坂本花織、四大陸フィギュア初Vが平昌五輪でメダル獲得への追い風に (2ページ目)

  • 折山淑美●取材・文 text by Oriyama Toshimi 坂本 清●撮影 photo by Sakamoto Kiyoshi

 最初の3回転ルッツ+3回転トーループはルッツが回転不足を取られ、後半の3回転ループとダブルアクセルもGOE加点が0.90点、0.71点と低め。だが、スピンとステップはすべてレベル4にして、演技構成点もすべての項目で8点台中盤。71.74点でトップに立つ底力を見せた。

 ルッツに関しては「踏み切りと、トーをつくタイミングなどの微妙なところでよかったり悪かったりしていますが、フリーは回転不足のないプログラムにして自信につながるようにしたい」と意欲を口にしていた。

 2日後のフリーで勢いを見せたのは坂本だった。日本勢3人では一番早い21番滑走。スピードのある滑りから最初の3回転フリップ+3回転トーループをGOEが1.50点の出来にすると、続くダブルアクセルもきっちりと決め、これまでより大きな滑りでステップもこなした。
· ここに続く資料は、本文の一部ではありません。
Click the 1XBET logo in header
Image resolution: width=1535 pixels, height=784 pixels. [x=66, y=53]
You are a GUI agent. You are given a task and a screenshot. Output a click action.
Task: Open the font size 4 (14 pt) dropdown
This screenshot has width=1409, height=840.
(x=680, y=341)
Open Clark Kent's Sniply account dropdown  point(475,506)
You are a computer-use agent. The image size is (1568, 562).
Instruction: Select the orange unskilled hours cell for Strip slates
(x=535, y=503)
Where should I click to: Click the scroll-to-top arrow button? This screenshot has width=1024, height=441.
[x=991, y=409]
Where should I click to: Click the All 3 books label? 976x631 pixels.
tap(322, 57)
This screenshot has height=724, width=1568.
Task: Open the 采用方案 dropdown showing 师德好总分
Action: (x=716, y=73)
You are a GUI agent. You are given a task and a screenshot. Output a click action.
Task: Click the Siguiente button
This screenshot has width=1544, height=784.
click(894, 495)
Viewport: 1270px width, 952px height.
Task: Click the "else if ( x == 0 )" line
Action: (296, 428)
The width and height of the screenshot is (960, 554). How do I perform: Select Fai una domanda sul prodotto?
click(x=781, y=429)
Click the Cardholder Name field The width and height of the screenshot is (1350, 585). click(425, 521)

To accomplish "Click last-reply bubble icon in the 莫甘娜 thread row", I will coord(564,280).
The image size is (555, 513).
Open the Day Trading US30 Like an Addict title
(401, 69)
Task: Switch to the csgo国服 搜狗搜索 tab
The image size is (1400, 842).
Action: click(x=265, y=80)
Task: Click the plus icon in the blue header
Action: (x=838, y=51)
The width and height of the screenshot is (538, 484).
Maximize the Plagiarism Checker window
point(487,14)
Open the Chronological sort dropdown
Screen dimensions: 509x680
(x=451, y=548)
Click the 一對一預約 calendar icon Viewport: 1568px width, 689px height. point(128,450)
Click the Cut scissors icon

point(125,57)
「全日本まではステップやスピンをけっこう練習していましたが、年明けからはそこまで練習をしていなかったので、それが出てしまったのは悔しい」と本人も言うように、スピンふたつはレベル3と取りこぼしたものの、後半に入ってもダブルアクセル+3回転トーループ+2回転トーループで1.50点の加点をもらうなど、ジャンプをしっかり決めるノーミスの演技を披露。試合前から、チームメイトの三原舞依と「やろう」と話していたガッツポーズも出た。

 結果は、SPに続き自己最高得点の142.87点。合計214.21点と、スケートアメリカ以来3試合連続の210点超えを果たした。坂本は「3回連続で出したら本物だと言っていましたが、それを実現できたのでちょっとだけ自分を褒めようかなと思います」と明るく笑う。

 次に登場した三原も、持ち前の伸びやかな滑りで逆転優勝もうかがわせたが、後半の3回転フリップがノットクリアエッジと判定され、終盤の3回転ルッツが回転不足になるミスで140.73点。合計210.57点と坂本の得点には届かなかった。